:: What you are asked to do ::
Copy the data below from the line containing "How do I perform: Click" down to and including the line containing "pyautogui.click(x=417, y=605)", and shift every coordinate in the answers up by 120 while leaving the requests unchanged. Leave the pictures out.

:: Material provided ::
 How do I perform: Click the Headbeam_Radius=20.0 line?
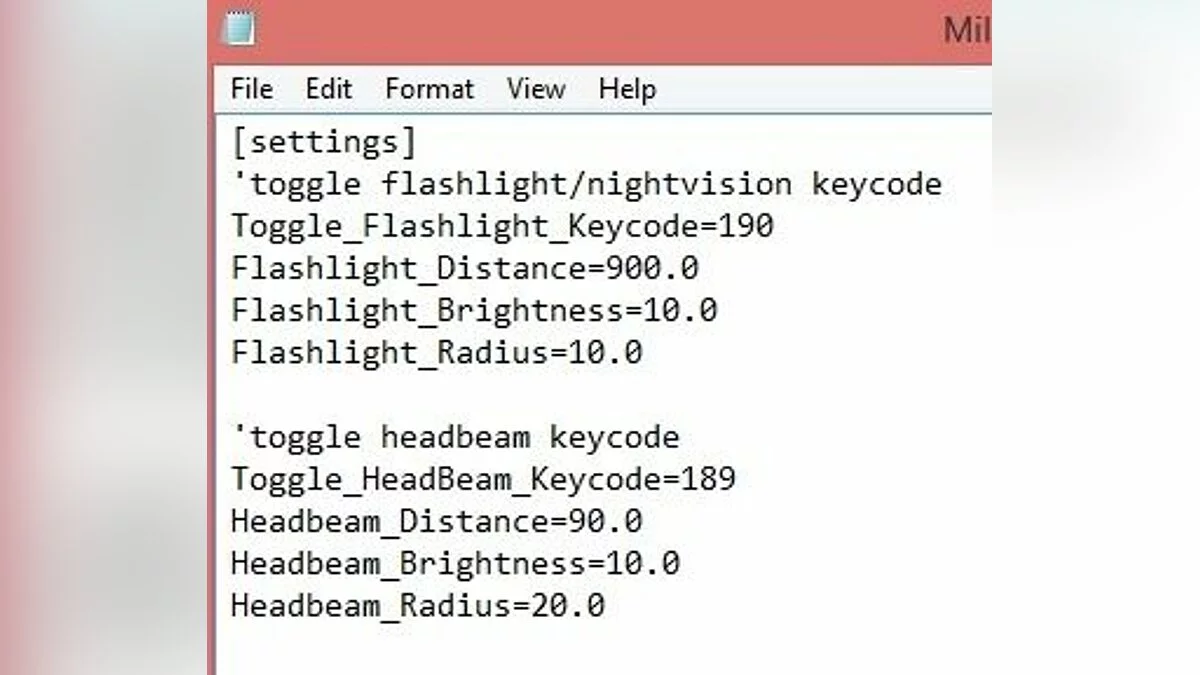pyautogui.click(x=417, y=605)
...
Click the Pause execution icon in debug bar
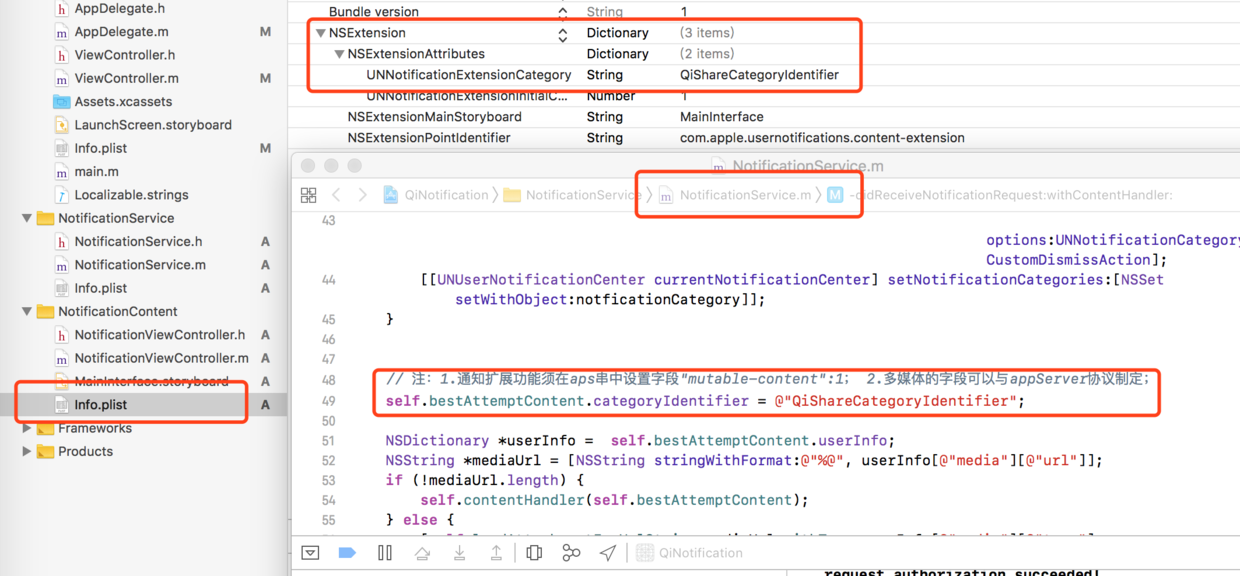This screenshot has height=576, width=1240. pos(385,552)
...
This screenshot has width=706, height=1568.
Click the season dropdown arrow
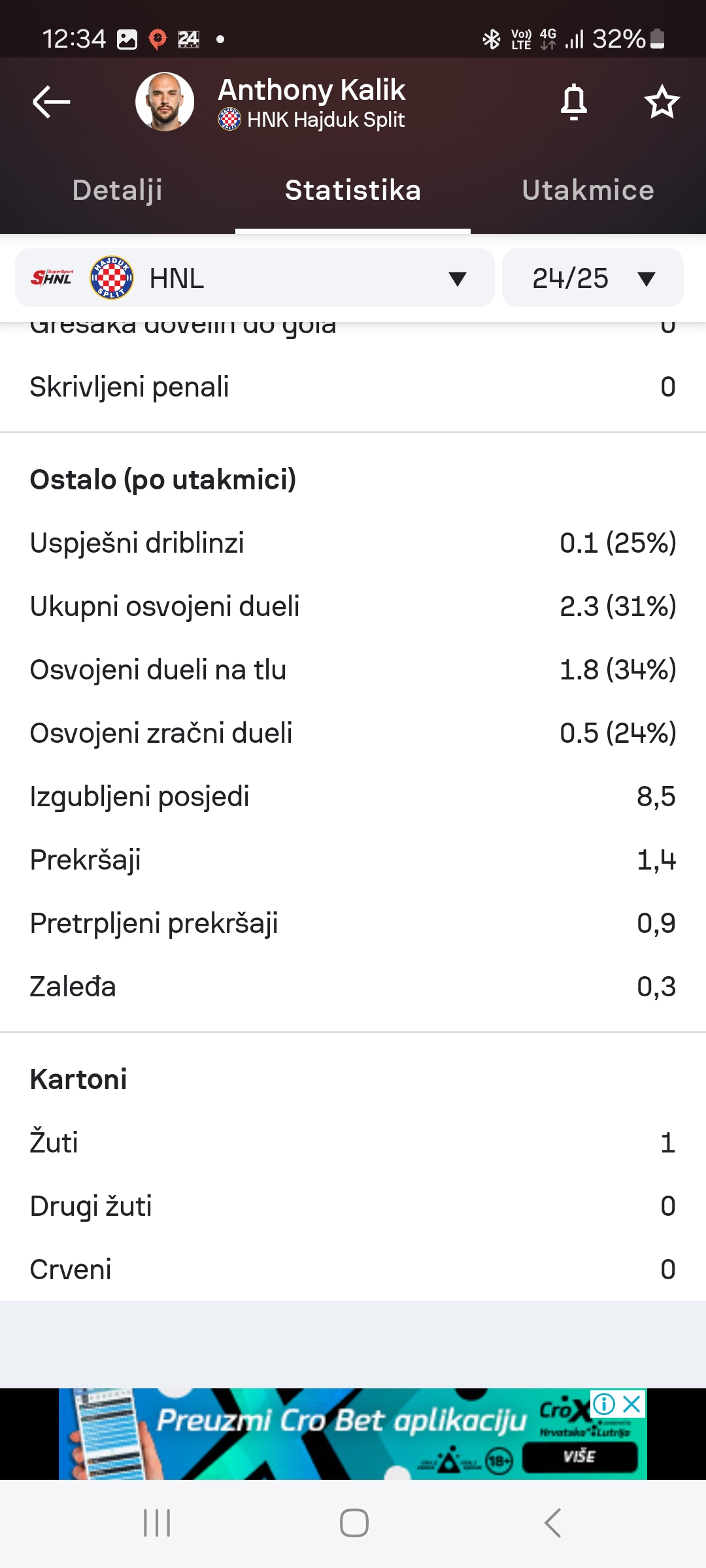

:: Full response ::
 How do I perform: Click the Headbeam_Radius=20.0 line?
pyautogui.click(x=537, y=725)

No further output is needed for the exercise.